A “handshake agreement” between congressional leaders and the White House appears to have resolved differences over the 2024 Department of Homeland Security (DHS) appropriation, the largest federal budget sticking point that negotiators needed to overcome to avoid a partial government shutdown after Friday (March 22).

Details of the Homeland Security budget compromise are not yet available, but should be coming shortly. It will be an actual appropriations bill for 2024, instead of—as some reporting had indicated was likely—a “continuing resolution” freezing the Department at 2023 levels through the end of the year.

A group of 41 ultraconservative House Republicans wrote a letter urging their colleagues to reject a bill that doesn’t include “core elements” of H.R. 2, a bill approved on party lines last May that would, among other things, all but end the right to seek asylum at the U.S.-Mexico border. It is unclear (but unlikely) whether hardliners in either congressional chamber will have opportunities to offer amendments this week.

Minutes after a 5:00 deadline expired, the Supreme Court indefinitely suspended application of Texas’s draconian new state immigration law, S.B. 4, while lower-court appeals continue. S.B. 4 would allow Texas law enforcement, anywhere in the state, to imprison or deport non-citizens who cross the border improperly—allowing the state to enforce federal immigration law and possibly enabling “show me your papers” scenarios statewide.

S.B. 4 was to go into effect on March 5. The Biden administration Department of Justice, the ACLU, and other organizations sued to challenge the law, and on February 29 a federal district judge blocked its implementation. The 5th Circuit Court of Appeals “un-blocked” the law, staying the lower-court judge’s decision while considering Texas’s appeal, but gave time for the Supreme Court to decide whether to keep it blocked. Justice Samuel Alito temporarily suspended S.B. 4’s implementation twice—through March 13 and through March 18—but this latest stay is open-ended.
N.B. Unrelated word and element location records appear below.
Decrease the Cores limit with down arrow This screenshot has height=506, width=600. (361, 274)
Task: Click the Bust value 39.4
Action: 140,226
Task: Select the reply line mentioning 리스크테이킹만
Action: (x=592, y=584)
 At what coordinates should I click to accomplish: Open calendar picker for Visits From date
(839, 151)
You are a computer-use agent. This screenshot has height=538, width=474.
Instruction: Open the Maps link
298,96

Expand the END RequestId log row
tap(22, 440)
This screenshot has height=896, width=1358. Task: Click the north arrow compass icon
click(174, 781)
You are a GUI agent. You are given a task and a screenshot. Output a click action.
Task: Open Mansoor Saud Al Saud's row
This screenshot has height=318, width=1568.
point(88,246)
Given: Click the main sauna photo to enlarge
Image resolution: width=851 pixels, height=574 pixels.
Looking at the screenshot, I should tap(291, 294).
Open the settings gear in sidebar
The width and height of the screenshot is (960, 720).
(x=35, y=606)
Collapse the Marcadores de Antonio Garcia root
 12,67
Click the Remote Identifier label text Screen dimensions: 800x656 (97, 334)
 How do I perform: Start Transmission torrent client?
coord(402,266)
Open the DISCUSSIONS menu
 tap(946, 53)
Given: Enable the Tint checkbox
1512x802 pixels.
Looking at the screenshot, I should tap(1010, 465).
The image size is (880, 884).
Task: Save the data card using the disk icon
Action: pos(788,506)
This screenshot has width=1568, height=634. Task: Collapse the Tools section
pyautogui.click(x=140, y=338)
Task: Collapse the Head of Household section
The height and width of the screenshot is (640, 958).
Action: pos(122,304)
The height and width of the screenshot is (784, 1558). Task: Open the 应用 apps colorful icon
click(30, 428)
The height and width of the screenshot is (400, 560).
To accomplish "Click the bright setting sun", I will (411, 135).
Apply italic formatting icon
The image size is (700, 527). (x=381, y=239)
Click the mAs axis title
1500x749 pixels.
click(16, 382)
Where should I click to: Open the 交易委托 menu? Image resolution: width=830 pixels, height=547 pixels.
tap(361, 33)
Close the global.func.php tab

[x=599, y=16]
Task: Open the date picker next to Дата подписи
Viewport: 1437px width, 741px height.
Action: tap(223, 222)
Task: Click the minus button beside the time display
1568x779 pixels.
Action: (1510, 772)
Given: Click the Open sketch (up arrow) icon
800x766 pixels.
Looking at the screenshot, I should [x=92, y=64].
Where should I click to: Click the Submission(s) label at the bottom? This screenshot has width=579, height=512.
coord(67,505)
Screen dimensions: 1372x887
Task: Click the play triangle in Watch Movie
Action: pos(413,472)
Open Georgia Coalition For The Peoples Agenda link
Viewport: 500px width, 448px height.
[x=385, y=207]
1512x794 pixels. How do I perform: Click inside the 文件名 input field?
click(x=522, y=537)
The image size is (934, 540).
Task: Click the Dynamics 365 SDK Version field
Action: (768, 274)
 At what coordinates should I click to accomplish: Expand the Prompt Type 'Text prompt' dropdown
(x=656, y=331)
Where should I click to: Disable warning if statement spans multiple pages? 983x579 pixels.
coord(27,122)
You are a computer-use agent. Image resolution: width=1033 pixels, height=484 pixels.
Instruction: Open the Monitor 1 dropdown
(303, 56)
A new report and database from No More Deaths, an organization that has mainly worked in Arizona, provided the first documentation of migrant deaths in Border Patrol’s El Paso Sector, which includes far west Texas and New Mexico. Its mapping finds that a majority of deaths are happening not in remote areas of the Chihuahuan Desert, but in the immediate environs of El Paso and neighboring Sunland Park, New Mexico. This means many migrants are dying painful and preventable deaths within a short distance of help.

The report confirms local organizations’ longstanding contention that Customs and Border Protection’s (CBP) estimates of migrant deaths on U.S. soil, which total over 9,500 between 1998 and 2022, under-report the true number.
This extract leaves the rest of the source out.